▶ _Work instructions_: Rewrite the records below, replacing "dropdown" with "menu" and changing nothing else. Leave the pictures out of your answer.

(Records locating words and elements)
** BEGIN **
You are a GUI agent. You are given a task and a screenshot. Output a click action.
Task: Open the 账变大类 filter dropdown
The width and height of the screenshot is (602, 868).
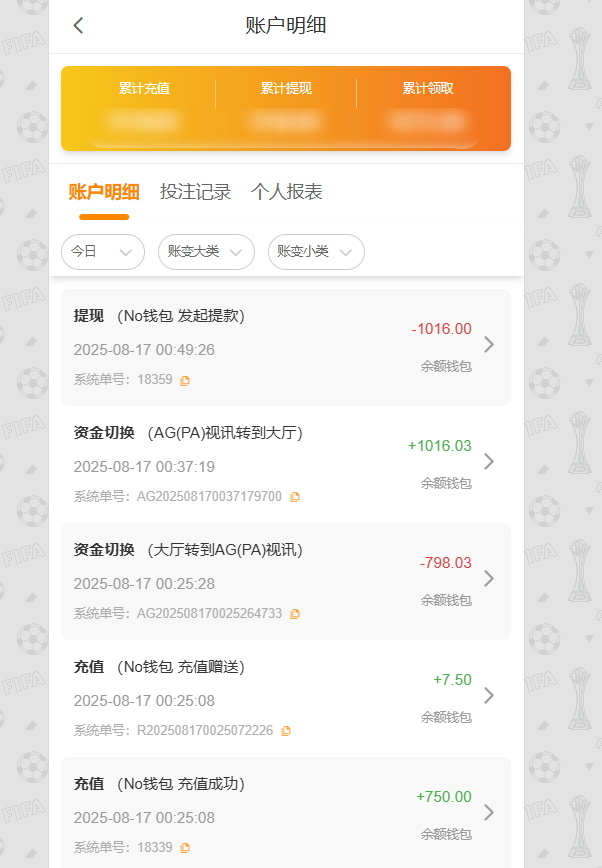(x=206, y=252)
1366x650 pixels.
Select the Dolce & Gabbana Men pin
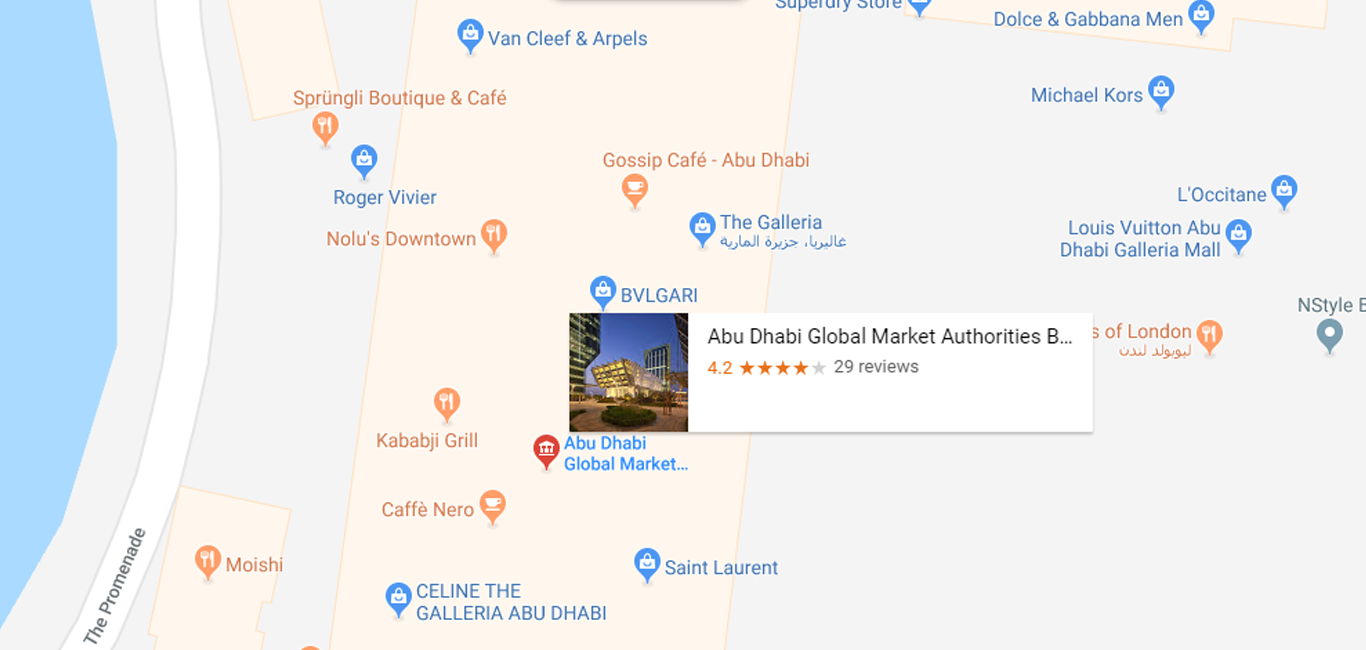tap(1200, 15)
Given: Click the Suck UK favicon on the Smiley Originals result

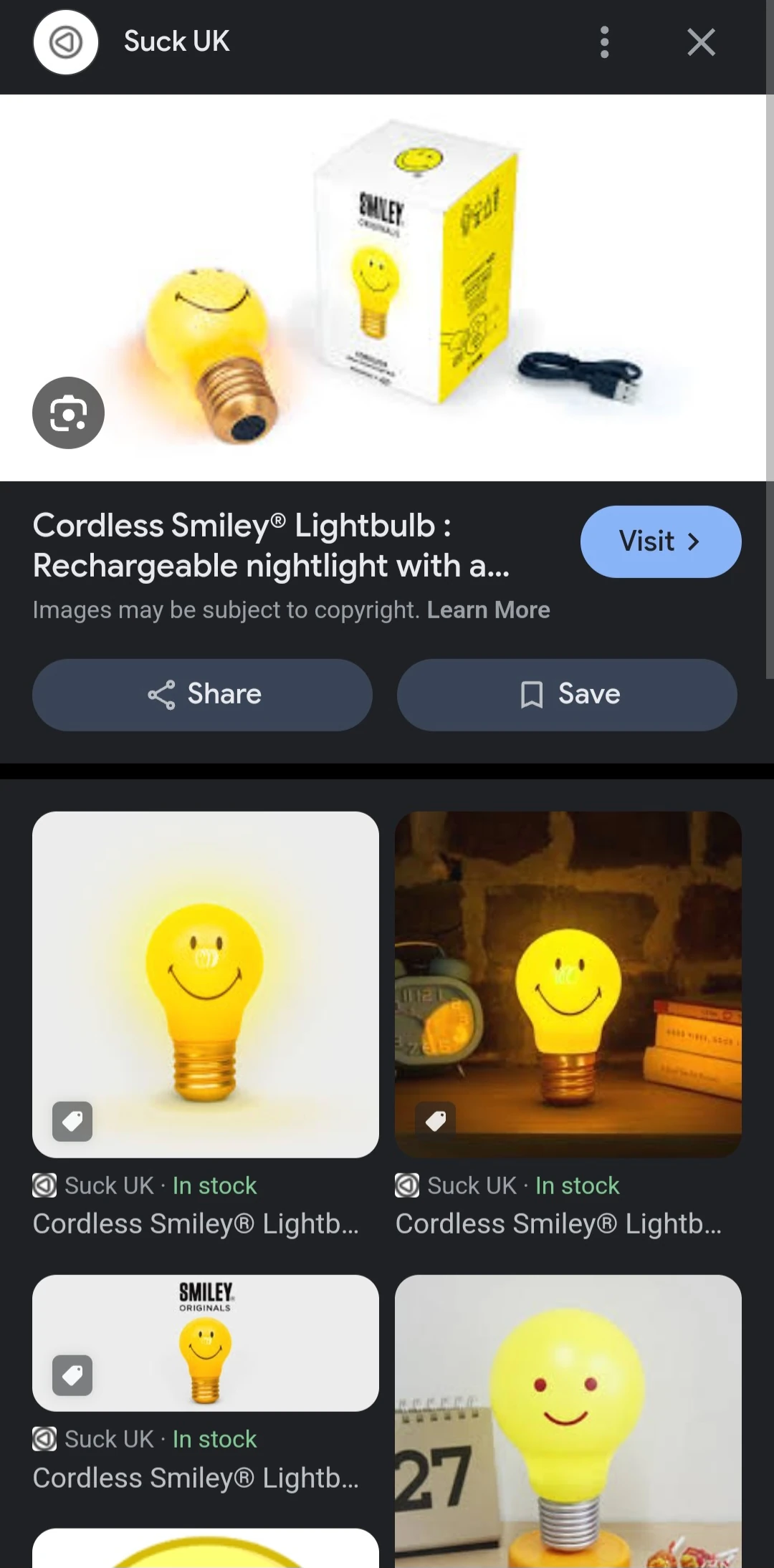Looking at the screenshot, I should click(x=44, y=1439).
** END **
▶ _Answer to the exercise_:
You are a GUI agent. You are given a task and a screenshot. Output a click action.
Task: Open the 账变大类 filter menu
The width and height of the screenshot is (602, 868).
(x=206, y=252)
1366x650 pixels.
Select the Dolce & Gabbana Men pin
tap(1200, 15)
Given: Click the Suck UK favicon on the Smiley Originals result

Looking at the screenshot, I should click(x=44, y=1439).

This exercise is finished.